# some thoughts on stainless track



## lownote (Jan 3, 2008)

First, I run the trains on remote control and track power--fixed DC to the rails, remote receivers in the locos. I have a mix of roughly 50/50 stainless and brass. Clamps on all joints. Modest sized railwasy of maybe 200 feet



I've never found cleaning track to be that big a deal, but bought the stainless because of the may comments about how much less cleaning it took. My experience so far suggests that it's not worth the extra money, at least not where I am. I keep finding that track cleaning requirements change a lot with the seasons--some seasons I barely need to do anything, some seasons I need to run a cleaning car every so often. Last Fall, I could see a clear difference with the stainless--the trains ran better on stainless, unless the track cleaner was at at work. Right now, I can't see any difference, except that maybe the stainless was a little bit worse during the spring pollen season.


Maybe if I was running DCC on the track the difference would be more pronounced? Maybe it's just local variations?


----------



## Greg Elmassian (Jan 3, 2008)

You are a lucky guy Mike. Some people live where the oxidation on brass is minimal. 

Local climate is the whole key. 

I am at the opposite extreme I guess, 1 mile from the ocean and I had to clean the oxide off every 24 hours. 

In general, SS is a big boon to track power, you never have to remove any oxide. 

I think DCC makes the oxidized track problem less pronounced because of the constant high voltage, it can "burn through" oxidation a bit easier. 

Regards, Greg


----------



## TheLordsServant (Jul 7, 2008)

I definitely agree that in our area, I think stainless would be extremely beneficial.

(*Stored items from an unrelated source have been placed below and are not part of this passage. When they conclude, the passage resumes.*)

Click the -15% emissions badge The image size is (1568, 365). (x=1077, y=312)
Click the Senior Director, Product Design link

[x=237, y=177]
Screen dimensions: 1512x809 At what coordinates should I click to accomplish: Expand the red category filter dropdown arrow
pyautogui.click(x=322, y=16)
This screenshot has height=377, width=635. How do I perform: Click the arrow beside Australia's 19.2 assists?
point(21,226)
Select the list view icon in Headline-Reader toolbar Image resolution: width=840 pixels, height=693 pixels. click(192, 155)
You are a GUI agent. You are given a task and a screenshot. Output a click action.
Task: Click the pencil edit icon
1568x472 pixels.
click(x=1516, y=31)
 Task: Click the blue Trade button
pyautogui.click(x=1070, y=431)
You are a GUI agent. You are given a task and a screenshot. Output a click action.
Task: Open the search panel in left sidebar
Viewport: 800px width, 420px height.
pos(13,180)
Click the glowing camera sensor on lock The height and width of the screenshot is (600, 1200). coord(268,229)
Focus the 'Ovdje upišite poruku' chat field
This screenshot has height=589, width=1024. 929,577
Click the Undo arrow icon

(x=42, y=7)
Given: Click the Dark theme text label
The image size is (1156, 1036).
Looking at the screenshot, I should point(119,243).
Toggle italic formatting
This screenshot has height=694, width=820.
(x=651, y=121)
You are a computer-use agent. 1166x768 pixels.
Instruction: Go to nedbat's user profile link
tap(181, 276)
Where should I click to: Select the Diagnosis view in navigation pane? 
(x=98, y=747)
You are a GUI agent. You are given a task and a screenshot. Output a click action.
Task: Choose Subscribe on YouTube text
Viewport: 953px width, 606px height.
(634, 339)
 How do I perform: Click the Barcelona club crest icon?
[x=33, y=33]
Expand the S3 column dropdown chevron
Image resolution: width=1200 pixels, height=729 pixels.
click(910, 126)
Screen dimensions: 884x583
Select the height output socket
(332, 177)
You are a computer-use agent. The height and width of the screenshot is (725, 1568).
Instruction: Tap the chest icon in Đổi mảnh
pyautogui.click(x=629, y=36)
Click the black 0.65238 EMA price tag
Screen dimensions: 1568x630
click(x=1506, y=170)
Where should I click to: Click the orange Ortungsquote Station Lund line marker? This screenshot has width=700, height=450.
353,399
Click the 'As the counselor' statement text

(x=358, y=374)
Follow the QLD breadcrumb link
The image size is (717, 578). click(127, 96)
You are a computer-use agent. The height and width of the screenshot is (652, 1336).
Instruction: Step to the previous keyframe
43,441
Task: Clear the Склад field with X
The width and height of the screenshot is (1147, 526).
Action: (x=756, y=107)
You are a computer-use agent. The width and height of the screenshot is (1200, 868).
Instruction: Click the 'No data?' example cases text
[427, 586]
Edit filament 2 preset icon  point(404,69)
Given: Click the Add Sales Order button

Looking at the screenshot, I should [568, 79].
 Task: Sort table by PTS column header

The problem is that brass has a bad tendency to oxidize quickly in our climate. Therefore, weekly track cleaning is definitely necessary. In fact, for some of the pickier engines (I.E. Small pickup footprint), we have to clean the track twice a week. So, local climate definitely has an effect on the benefits of stainless. If you don't have any problems with the brass track oxidizing, then, no, I would think that you would be fine with brass. You are definitely a lucky guy.


----------



## White Deer RR (May 15, 2009)

I purchased stainless steel track mainly because I'm in the Pacific NW, and I figured at the time the winter rains would do a number on brass. I don't know how true that is but I can tell you that uncoated copper lawn ornaments turn green before your eyes here as you open the box. ;-) If nothing else both the track and ties have survived three years on the ground in pretty darn good condition, so I'll give Aristocraft credit on the stainless track.


I do have to clean the stainless, most likely because I'm using a small locomotive (Aristo 0-4-0) and for whatever reason (pollen, pollution, mineral deposits from irrigation water, composition of locomotive wheels, whatever) black stuff is created. I've had metal wheels on my two Sierra coaches for several weeks now, letting the train run evenings when we are in the back yard, so I can't imagine there's any plastic residue left from the stock wheels. I've cleaned the locomotive and coach wheels a few times and they definitely get black stuff on them. 


I thought about switching to brass, but while I have a relatively small investment in my tiny oval, I've come to like how it looks. Plus it's all ballasted and working fine. So today when I ordered a box of two foot straights to do a small expansion (that will increase the linear feet of track from around 30 to around 80 if some track I already have on hand will all fit) I stuck with the stainless steel. I may regret that someday if I ever find myself ordering boxes of really long track, or maybe not if it holds up well.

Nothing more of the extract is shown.